CHALLENGES —
#1 In the forum thread on the Sony 400mm teardown:
(a) Which generation of Canon's 400mm f/2.8 lens does Roger's summary say Canon is on?
(b) At which event does Graphic.Artifacts expect the Sony A9 and 400 f2.8 pairing to make a splash?
(c) Which two tests does sid.safari hope will be run on both lenses?
#2 Retype the part of the forum thread on the Sony 400mm teardown between "Expecting to see" and "for the Olympics.", inclusive.

## begin QUOTED TEXT

# Teardown of the new Sony Supertele 400/2.8



## Berowne (Jan 3, 2019)

Uncle Rog took apart the new Sony-Lens: The Great 400mm Teardown Comparison. Part II – The Sony 400mm f2.8 G


----------



## Click (Jan 3, 2019)

Thanks for sharing.


----------



## Berowne (Jan 3, 2019)

It is a beautiful teardown, Click. Be on the look-out for the repurposed sensor shim: Sony, the frugal company!


----------



## sid.safari (Jan 3, 2019)

I love this mans work!

I just hope they do a image quality and AF test on both lens to see which one is king.


----------



## Berowne (Jan 3, 2019)

So here is Roger's summary:
* _I’ll call this one a draw, and a draw is a win for Sony. Canon has been doing this for a long, long time; this is, I think they’re 8th generation of 400mm f/2.8 lens. It’s Sony’s first and to have made a product equal to the gold standard of engineering is an amazing feat._


----------



## Graphic.Artifacts (Jan 3, 2019)

Expecting to see a lot of Sony A9 or A9ii's paired with 400 f2.8's making a splash at Tokyo 2020. I had a chance to demo the combo briefly and even as a Sony skeptic I'd say it's a solid performer. Canon did a great job on their 400/600 duo. Now they need to get the IDX3 right. Doubtful they can get a DPAF based EOS R up to that level of performance in time for the Olympics.


----------



## Maximilian (Jan 4, 2019)

Thanks for sharing and


Berowne said:


> So here is Roger's summary:
> * _I’ll call this one a draw, and a draw is a win for Sony. Canon has been doing this for a long, long time; this is, I think they’re 8th generation of 400mm f/2.8 lens. It’s Sony’s first and to have made a product equal to the gold standard of engineering is an amazing feat._


as this is the summary from uncle Rog this is almost like a knightly accolade for Sony. Kudos!


----------

## end QUOTED TEXT
## begin RECORDED DATA

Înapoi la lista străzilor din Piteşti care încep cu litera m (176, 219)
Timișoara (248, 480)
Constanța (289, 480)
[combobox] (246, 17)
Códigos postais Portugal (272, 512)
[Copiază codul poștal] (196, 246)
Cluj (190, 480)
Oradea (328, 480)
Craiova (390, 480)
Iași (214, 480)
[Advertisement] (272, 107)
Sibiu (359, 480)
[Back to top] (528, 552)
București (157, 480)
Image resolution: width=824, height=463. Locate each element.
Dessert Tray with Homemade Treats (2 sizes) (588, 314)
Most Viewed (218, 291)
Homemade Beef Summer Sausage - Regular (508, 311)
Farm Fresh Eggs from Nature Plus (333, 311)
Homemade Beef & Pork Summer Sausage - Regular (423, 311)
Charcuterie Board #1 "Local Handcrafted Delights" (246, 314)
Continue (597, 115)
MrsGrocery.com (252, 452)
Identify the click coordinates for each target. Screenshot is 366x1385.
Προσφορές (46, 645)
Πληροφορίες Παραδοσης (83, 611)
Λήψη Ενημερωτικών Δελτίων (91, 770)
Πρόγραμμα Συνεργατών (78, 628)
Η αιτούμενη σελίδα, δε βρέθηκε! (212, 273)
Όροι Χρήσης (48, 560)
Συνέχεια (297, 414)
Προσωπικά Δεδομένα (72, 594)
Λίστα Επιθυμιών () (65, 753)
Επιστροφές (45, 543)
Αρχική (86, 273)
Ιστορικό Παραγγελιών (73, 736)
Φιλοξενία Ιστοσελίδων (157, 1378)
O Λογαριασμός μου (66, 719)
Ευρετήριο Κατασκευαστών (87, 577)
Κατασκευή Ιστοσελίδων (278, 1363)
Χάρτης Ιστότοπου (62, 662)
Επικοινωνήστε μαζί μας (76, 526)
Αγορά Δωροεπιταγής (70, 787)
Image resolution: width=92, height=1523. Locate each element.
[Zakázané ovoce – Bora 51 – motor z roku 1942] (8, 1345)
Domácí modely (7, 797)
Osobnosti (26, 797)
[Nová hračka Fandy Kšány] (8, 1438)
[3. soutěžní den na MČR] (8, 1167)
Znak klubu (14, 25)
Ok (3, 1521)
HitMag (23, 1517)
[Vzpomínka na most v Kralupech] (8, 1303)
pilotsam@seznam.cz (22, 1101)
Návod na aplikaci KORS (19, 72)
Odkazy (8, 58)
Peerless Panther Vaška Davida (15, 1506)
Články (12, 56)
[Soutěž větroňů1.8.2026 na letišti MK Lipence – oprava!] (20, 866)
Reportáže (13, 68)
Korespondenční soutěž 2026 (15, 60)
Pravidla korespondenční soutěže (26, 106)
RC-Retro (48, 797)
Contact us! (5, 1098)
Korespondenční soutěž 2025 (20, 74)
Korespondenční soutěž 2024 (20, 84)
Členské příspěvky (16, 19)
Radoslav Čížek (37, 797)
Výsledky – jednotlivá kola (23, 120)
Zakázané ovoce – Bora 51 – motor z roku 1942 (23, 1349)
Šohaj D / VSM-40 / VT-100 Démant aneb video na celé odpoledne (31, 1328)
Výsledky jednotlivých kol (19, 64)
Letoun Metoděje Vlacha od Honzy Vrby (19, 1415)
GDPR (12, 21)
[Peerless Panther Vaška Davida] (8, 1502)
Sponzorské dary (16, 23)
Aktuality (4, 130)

## end RECORDED DATA

PER-TASK OUTPUTS —
#1
(a) The 8th generation.
(b) Tokyo 2020.
(c) Image quality and AF.

#2
Expecting to see a lot of Sony A9 or A9ii's paired with 400 f2.8's making a splash at Tokyo 2020. I had a chance to demo the combo briefly and even as a Sony skeptic I'd say it's a solid performer. Canon did a great job on their 400/600 duo. Now they need to get the IDX3 right. Doubtful they can get a DPAF based EOS R up to that level of performance in time for the Olympics.